Supplied information:
##############################

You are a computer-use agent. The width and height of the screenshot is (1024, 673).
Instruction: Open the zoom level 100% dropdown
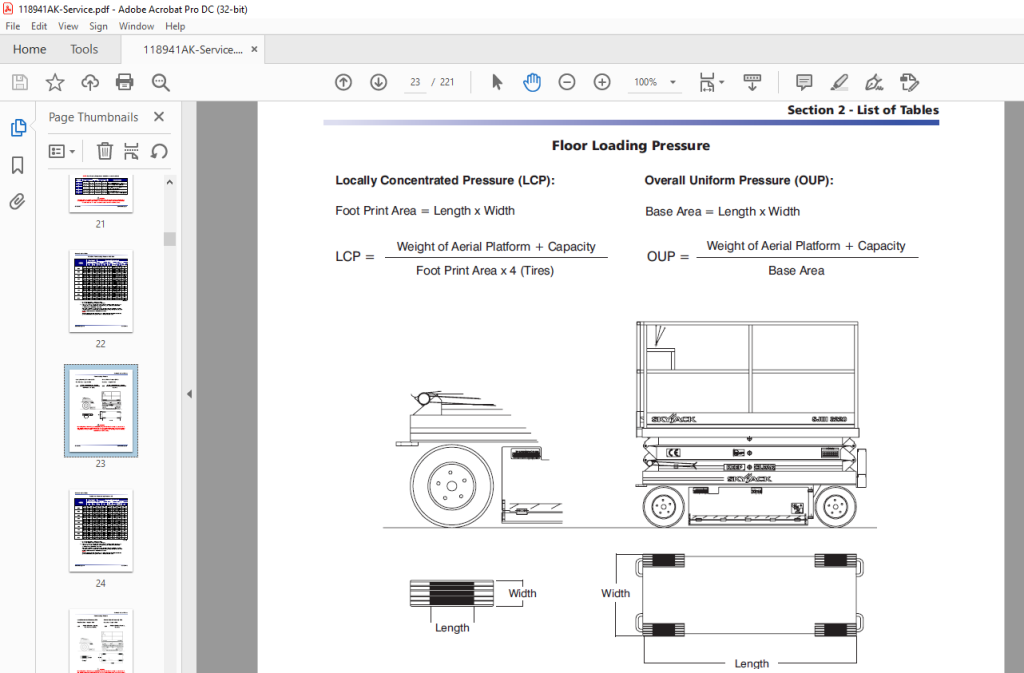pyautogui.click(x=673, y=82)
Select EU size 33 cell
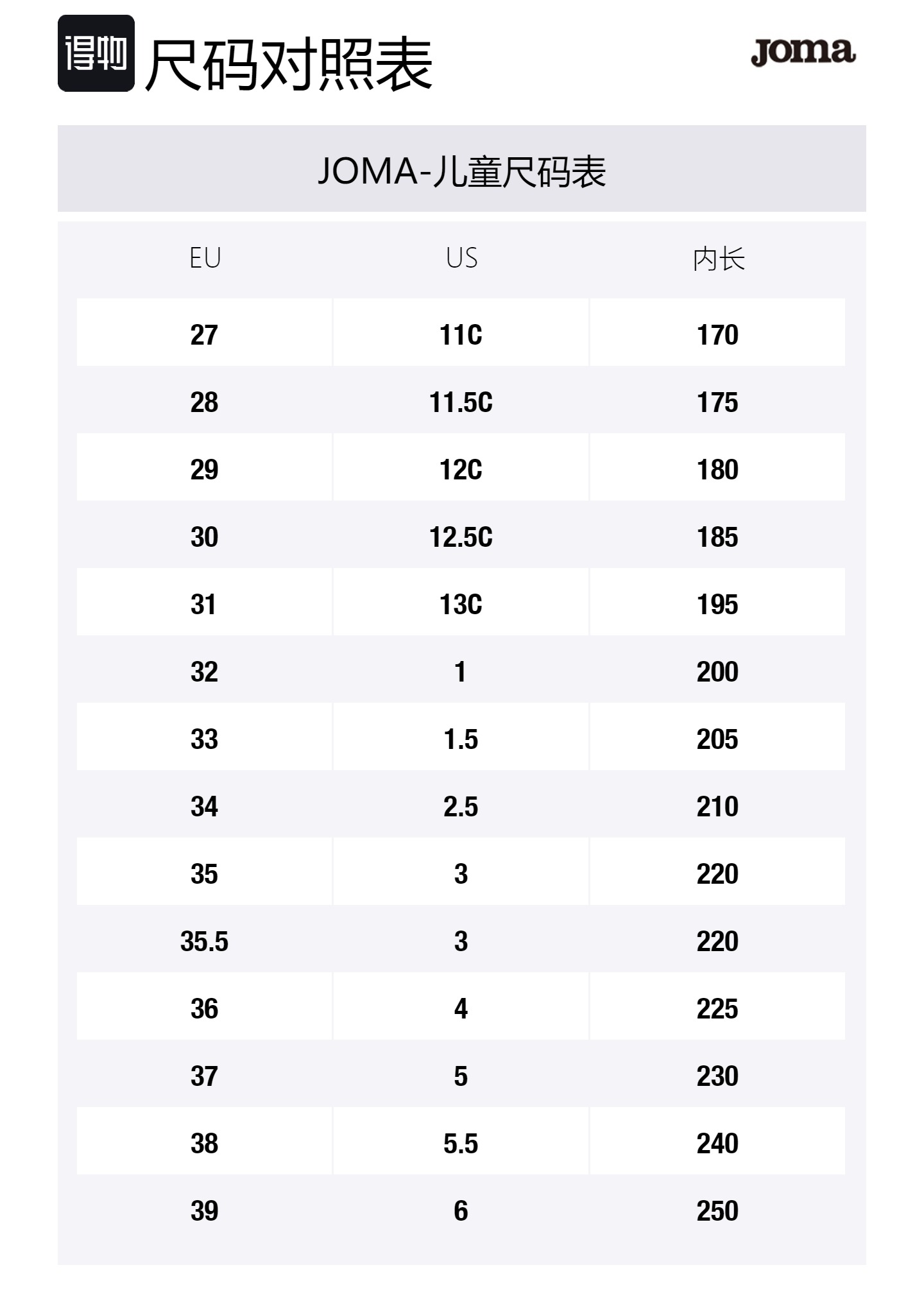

##############################

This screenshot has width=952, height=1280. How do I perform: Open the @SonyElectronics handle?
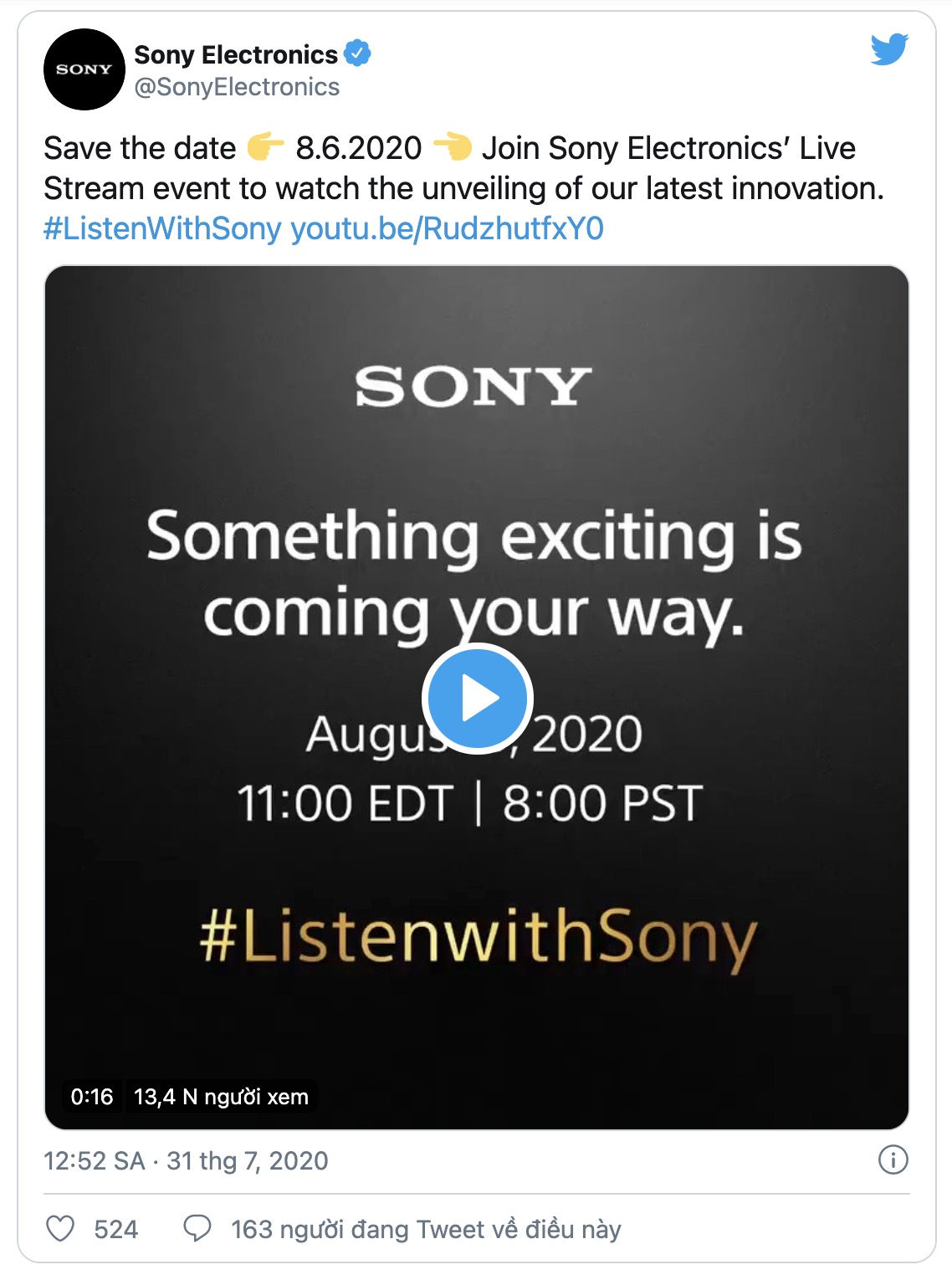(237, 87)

##############################

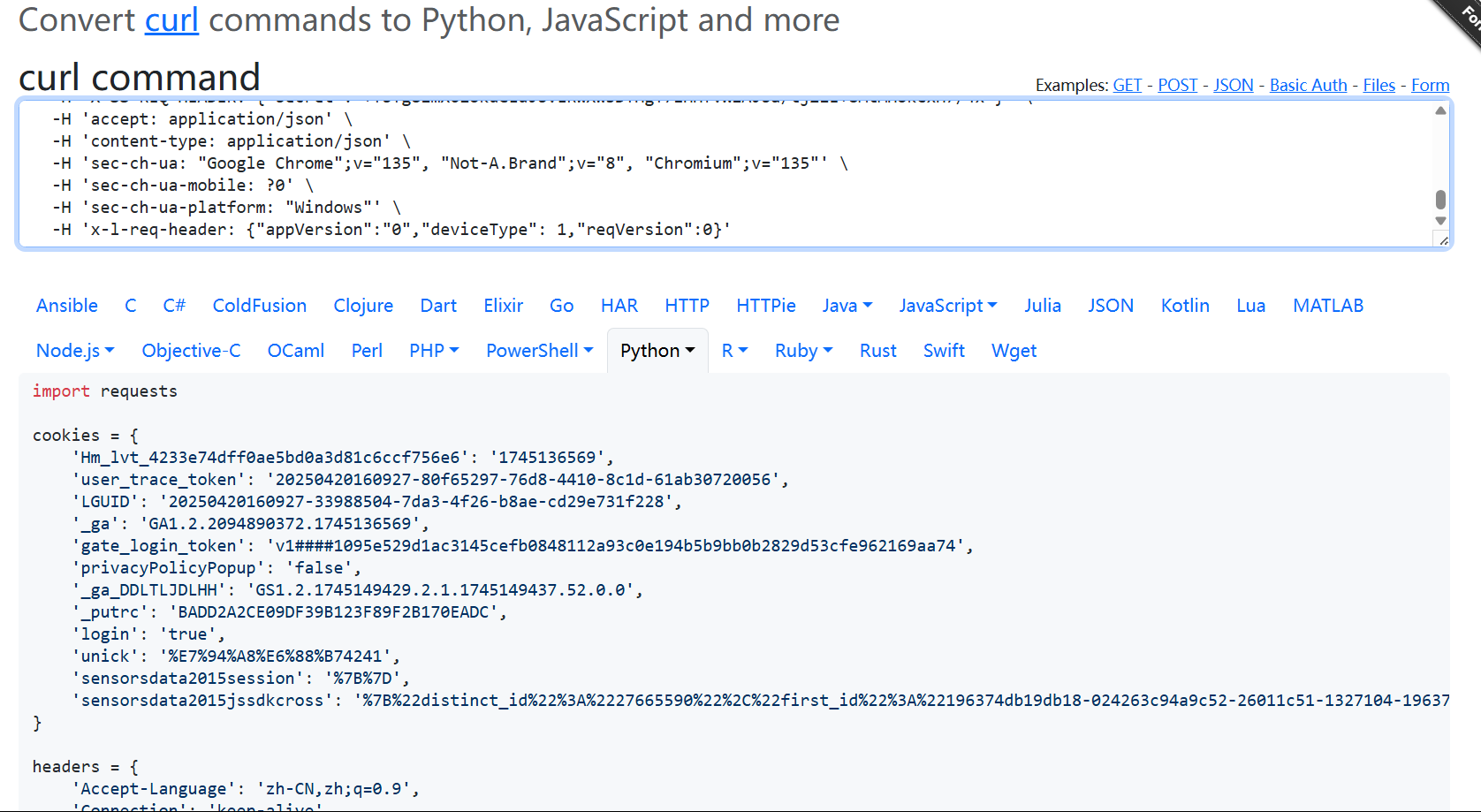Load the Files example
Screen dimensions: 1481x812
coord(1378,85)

##############################

Quote the data above exactly from the line with "You are a computer-use" to the line with "Select EU size 33 cell", both ends counted, and nothing else. Pictures don't go in.

Task result:
You are a computer-use agent. The width and height of the screenshot is (1024, 673).
Instruction: Open the zoom level 100% dropdown
pyautogui.click(x=673, y=82)
Select EU size 33 cell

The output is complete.